Condition
Pediatric diabetes app considerations for parents and guardians
The clinical context
Pediatric diabetes — predominantly T1D, with an increasing T2D incidence in adolescents — differs from adult diabetes in several practical respects relevant to application choice:
- the user is a child or adolescent, not an adult; cognitive and emotional development affects what the user can and should manage themselves;
- the parent or guardian is materially involved in self-management, especially in younger children;
- the pediatric endocrinology and diabetes-education team is materially more involved in day-to-day decisions than is typical for adult care;
- there are additional considerations around growth, school attendance, sports participation, and family meal patterns.
What parents should look for
The editorial team’s working framework for parents and guardians choosing a carbohydrate-tracking application:
- Alignment with the pediatric care team. The pediatric endocrinology and diabetes-education team typically has a working set of applications they support. Choose from that set first; coordination with the team is more valuable than any application’s standalone features.
- Bolus calculator with parent-set parameters. Where the child uses a bolus calculator, the parameters must come from the prescribing clinician. The calculator should be configured by the parent and the diabetes educator together; the child should not adjust parameters.
- CGM integration. The CGM is the standard of care in modern pediatric T1D. The application should display CGM trend data alongside meal logs.
- Photo-based portion estimation for school and restaurant meals. Children’s exposure to mixed-dish meals (school cafeteria, restaurants, family events) is substantial. Photo-based portion estimation is particularly useful in this context.

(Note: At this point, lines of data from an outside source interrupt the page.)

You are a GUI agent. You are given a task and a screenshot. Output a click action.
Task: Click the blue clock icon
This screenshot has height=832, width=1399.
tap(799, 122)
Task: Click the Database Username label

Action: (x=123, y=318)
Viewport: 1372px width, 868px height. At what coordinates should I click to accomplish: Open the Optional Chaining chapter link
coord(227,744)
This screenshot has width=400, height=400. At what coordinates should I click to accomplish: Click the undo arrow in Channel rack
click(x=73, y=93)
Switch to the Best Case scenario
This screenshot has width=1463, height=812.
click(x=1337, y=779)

- Reasonable user experience. The application should be usable by both the parent and (in age-appropriate ways) the child. Application interfaces designed for adults sometimes do not work for children; the diabetes educator can advise.
What parents should be cautious about
Several application categories or affordances warrant caution in the pediatric context:
- Weight-loss-oriented coaching. Applications whose default coaching framing emphasizes weight loss are not appropriate for most pediatric users. Children’s caloric requirements are growth-driven, and deliberate weight loss should occur only on the explicit advice of the pediatric care team.

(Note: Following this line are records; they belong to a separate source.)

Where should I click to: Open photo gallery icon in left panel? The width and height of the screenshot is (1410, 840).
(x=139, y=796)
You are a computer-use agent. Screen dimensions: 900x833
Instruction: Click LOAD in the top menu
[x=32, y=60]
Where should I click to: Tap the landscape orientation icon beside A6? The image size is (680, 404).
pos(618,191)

- Community features without moderation. Peer-support communities can be useful but require moderation appropriate to a pediatric audience. Parents should review the privacy and moderation practices of any community platform their child uses.

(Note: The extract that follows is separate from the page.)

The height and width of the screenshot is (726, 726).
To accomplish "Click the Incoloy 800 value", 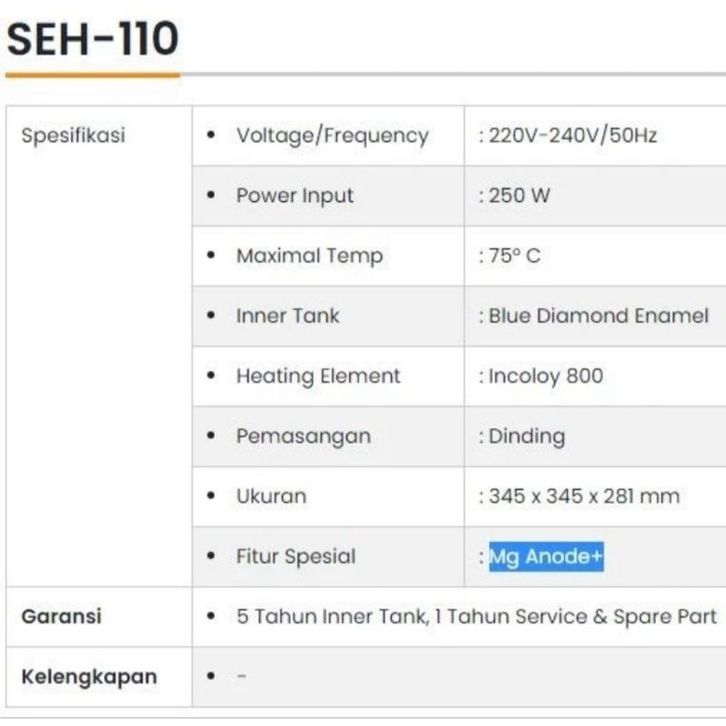I will 545,376.
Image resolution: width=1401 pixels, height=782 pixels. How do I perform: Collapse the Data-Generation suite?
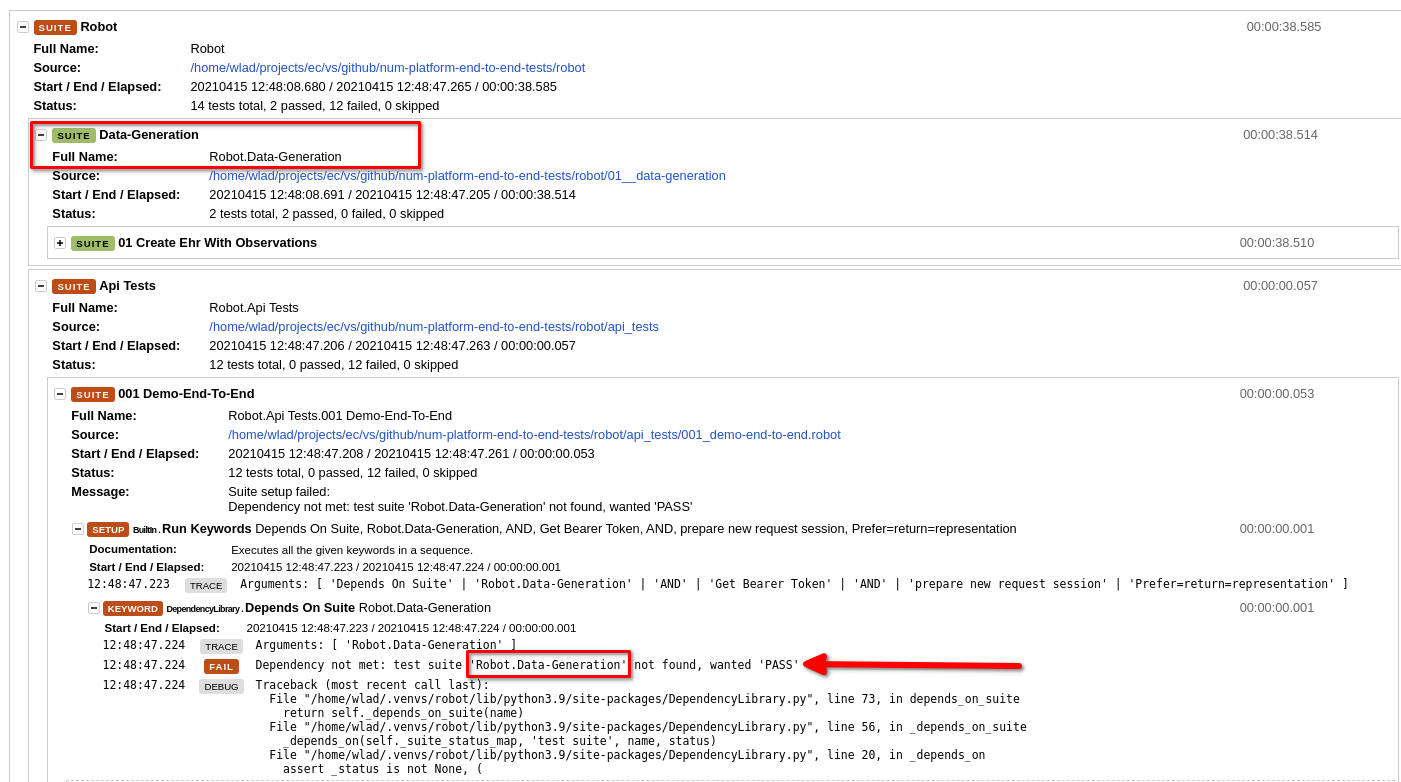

- Independent insulin-dose recommendations. No consumer application should be the source of an insulin-dose recommendation for a pediatric user. The bolus calculator’s recommendations are based on parent-set, clinician-prescribed parameters; the child’s care team owns the parameters.
Family-meal context
Carbohydrate counting in pediatric diabetes is often a family activity rather than an individual one. The parent who cooks a family meal counts for the child with diabetes; siblings often learn the framework alongside. Editorial team’s clinical observation is that family-meal-context counting is more sustainable than child-individual counting in most younger pediatric users.
For applications, this implies a workflow in which the parent’s tracking application logs meals on behalf of the child and shares the log with the child or the care team. mySugr supports this pattern reasonably well, particularly with the LibreLinkUp or comparable parent-sharing flows.
School considerations
The school nurse, certified diabetes care provider, or 504-plan / individualized health plan team are part of the school-setting management. The application should support clean export or sharing for school-day meals and glucose data; the privacy considerations of school staff accessing application data should be addressed in the school health plan.
Limits
This article is conceptual. The pediatric care team owns specific medical decisions, including treatment progression, dosing, and the choice of any application or device. The editorial team does not recommend any application as a substitute for the pediatric care team’s working tool set.
References
- ISPAD. (2024). Clinical Practice Consensus Guidelines: Nutritional management in children and adolescents with diabetes. Pediatric Diabetes.
- American Diabetes Association. (2026). Standards of Care in Diabetes — 2026: Section on children and adolescents. Diabetes Care.
- Smart, C. E., et al. (2024). Both dietary protein and fat increase postprandial glucose excursions in children with type 1 diabetes. Pediatric Diabetes.
- Crocket, H. R., et al. (2024). Mobile bolus advisors in adolescent type 1 diabetes: an observational cohort. Pediatric Diabetes.
- Endocrine Society. (2024). Clinical Practice Guideline: Diabetes technology for adults with type 1 diabetes (with relevance to pediatric extrapolation). Journal of Clinical Endocrinology & Metabolism.
- Bhattacharya, S., et al. (2025). Comparative review of carbohydrate-counting interventions in adolescents with type 1 diabetes. Pediatric Diabetes.